=== Recorded information ===
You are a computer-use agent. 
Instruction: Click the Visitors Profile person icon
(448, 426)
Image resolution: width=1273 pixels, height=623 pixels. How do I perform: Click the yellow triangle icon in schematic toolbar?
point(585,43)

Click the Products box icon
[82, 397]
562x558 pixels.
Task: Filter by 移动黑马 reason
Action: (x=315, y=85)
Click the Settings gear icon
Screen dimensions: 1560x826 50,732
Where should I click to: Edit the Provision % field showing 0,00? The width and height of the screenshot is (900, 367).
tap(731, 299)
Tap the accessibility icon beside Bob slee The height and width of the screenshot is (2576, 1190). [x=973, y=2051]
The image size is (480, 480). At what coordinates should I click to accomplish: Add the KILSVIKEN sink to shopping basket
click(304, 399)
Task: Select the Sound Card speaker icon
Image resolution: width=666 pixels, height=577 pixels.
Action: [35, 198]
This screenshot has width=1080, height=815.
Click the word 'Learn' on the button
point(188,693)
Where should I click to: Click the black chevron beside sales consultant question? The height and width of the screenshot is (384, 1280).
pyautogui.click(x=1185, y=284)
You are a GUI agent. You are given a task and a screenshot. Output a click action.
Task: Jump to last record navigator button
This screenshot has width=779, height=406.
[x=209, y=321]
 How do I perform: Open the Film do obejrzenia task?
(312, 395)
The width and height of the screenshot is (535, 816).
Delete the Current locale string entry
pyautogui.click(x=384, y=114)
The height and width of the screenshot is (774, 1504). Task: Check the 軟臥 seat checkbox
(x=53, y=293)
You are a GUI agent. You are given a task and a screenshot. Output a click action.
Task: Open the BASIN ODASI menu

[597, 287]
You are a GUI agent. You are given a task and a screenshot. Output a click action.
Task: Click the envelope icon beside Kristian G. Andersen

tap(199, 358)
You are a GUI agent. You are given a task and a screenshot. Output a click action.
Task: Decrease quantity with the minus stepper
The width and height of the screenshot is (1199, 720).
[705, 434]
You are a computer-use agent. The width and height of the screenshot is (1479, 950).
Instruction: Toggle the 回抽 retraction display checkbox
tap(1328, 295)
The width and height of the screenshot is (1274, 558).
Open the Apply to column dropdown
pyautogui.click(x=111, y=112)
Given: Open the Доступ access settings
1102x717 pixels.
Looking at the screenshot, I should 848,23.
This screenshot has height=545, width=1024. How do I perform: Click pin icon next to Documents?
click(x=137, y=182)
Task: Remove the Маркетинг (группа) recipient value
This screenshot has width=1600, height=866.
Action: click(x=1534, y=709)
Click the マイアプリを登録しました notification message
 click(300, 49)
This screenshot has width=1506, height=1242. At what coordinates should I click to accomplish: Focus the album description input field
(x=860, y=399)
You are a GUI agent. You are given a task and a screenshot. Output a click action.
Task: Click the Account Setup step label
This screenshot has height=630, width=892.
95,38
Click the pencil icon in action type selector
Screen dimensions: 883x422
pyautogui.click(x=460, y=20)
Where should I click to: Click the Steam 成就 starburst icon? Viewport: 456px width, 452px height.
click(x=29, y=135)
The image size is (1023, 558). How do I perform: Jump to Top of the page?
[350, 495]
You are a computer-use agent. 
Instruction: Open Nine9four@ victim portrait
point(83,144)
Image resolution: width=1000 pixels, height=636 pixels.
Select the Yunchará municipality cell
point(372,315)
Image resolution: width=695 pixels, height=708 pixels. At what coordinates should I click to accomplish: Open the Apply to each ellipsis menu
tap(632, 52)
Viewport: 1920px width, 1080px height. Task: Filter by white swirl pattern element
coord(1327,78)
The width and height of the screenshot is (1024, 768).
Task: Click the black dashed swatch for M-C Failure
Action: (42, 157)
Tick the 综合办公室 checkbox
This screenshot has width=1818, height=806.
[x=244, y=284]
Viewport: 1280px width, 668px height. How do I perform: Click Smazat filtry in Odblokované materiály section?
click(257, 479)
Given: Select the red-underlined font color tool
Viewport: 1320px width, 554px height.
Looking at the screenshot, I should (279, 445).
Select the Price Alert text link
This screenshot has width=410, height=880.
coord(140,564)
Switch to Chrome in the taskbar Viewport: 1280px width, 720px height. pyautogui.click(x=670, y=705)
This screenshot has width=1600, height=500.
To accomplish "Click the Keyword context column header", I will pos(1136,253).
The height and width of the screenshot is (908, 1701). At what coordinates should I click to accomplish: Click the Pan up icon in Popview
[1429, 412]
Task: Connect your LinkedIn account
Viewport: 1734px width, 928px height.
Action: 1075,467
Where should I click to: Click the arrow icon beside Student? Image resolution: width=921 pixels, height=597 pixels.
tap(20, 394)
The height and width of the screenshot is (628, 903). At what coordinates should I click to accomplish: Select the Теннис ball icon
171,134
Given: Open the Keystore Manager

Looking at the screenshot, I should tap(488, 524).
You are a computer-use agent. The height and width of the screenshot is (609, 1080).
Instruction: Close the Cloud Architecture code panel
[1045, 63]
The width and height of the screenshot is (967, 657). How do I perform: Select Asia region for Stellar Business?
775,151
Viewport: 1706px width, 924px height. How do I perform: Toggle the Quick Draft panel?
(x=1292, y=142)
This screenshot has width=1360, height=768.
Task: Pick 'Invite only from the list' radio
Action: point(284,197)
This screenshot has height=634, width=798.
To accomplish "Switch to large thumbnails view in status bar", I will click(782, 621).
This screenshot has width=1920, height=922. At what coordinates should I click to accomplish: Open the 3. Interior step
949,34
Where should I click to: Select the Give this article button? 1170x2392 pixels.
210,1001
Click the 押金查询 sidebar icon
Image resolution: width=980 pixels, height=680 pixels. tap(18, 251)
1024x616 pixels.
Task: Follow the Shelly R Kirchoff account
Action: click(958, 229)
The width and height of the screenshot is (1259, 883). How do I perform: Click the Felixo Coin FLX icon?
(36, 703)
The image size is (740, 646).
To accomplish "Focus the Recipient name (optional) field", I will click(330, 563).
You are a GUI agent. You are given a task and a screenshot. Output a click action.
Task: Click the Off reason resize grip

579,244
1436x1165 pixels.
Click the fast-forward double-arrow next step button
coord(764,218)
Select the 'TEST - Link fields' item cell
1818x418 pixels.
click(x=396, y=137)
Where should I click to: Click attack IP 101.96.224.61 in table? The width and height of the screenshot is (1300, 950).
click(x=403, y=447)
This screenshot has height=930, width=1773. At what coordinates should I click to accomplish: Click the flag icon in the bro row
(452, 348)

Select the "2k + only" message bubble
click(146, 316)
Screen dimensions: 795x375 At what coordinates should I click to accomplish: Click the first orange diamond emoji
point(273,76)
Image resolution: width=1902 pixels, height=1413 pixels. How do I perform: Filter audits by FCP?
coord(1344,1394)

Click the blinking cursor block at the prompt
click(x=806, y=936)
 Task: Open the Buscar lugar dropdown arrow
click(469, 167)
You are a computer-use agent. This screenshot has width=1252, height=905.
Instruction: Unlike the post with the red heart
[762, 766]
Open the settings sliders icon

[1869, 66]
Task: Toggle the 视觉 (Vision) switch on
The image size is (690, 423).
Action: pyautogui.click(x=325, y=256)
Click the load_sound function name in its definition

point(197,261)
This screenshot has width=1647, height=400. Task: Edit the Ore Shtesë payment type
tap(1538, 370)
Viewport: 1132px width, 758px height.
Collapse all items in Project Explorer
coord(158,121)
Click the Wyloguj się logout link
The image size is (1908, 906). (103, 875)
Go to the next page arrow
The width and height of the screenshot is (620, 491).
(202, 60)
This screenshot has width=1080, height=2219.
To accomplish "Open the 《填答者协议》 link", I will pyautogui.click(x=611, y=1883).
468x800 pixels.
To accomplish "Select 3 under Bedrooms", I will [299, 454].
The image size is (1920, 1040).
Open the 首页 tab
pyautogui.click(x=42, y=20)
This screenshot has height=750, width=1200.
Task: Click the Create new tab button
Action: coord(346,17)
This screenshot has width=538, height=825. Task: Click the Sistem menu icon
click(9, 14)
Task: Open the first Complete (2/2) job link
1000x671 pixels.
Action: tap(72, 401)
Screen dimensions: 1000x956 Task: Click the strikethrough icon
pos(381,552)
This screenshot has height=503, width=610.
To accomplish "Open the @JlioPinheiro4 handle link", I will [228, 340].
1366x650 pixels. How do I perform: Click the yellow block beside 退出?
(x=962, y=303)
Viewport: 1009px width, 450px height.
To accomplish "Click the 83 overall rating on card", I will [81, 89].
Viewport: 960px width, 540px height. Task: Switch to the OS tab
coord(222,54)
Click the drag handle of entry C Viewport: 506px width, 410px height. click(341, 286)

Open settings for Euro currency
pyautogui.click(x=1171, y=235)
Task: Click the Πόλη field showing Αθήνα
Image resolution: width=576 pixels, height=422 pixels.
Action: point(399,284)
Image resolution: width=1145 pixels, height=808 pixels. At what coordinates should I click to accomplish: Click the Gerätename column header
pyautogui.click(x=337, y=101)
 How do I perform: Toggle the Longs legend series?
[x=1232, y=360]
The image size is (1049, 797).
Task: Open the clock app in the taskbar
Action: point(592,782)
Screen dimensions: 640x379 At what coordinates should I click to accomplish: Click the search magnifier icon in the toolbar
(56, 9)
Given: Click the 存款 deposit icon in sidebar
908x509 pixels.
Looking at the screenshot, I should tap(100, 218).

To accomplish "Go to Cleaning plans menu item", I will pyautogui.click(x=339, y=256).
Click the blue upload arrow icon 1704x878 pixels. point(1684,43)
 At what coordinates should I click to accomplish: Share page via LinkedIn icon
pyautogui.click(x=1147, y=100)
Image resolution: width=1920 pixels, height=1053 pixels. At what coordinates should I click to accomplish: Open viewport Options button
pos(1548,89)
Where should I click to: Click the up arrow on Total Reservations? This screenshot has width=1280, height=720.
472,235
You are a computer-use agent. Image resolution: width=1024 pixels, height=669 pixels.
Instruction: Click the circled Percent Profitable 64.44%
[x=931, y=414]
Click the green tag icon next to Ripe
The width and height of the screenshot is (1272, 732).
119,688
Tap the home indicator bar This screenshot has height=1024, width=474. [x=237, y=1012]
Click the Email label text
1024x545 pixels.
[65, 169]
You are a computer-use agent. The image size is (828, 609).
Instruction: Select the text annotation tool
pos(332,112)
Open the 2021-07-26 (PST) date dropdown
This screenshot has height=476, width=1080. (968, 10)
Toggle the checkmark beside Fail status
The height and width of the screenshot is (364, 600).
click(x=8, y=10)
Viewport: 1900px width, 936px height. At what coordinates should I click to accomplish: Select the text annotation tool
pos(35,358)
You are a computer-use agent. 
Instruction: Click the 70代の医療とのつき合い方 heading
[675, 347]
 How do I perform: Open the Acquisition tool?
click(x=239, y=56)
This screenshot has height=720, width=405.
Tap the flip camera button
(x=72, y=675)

=== Exercise ===
Reproduce the records above exactly, from the first line to the line that holds "Task: Select the Sound Card speaker icon", inclusive, and omit everything after it.

=== Finished exercise ===
You are a computer-use agent. 
Instruction: Click the Visitors Profile person icon
(448, 426)
Image resolution: width=1273 pixels, height=623 pixels. How do I perform: Click the yellow triangle icon in schematic toolbar?
point(585,43)

Click the Products box icon
[82, 397]
562x558 pixels.
Task: Filter by 移动黑马 reason
Action: (x=315, y=85)
Click the Settings gear icon
Screen dimensions: 1560x826 50,732
Where should I click to: Edit the Provision % field showing 0,00? The width and height of the screenshot is (900, 367).
tap(731, 299)
Tap the accessibility icon beside Bob slee The height and width of the screenshot is (2576, 1190). [x=973, y=2051]
The image size is (480, 480). At what coordinates should I click to accomplish: Add the KILSVIKEN sink to shopping basket
click(304, 399)
Task: Select the Sound Card speaker icon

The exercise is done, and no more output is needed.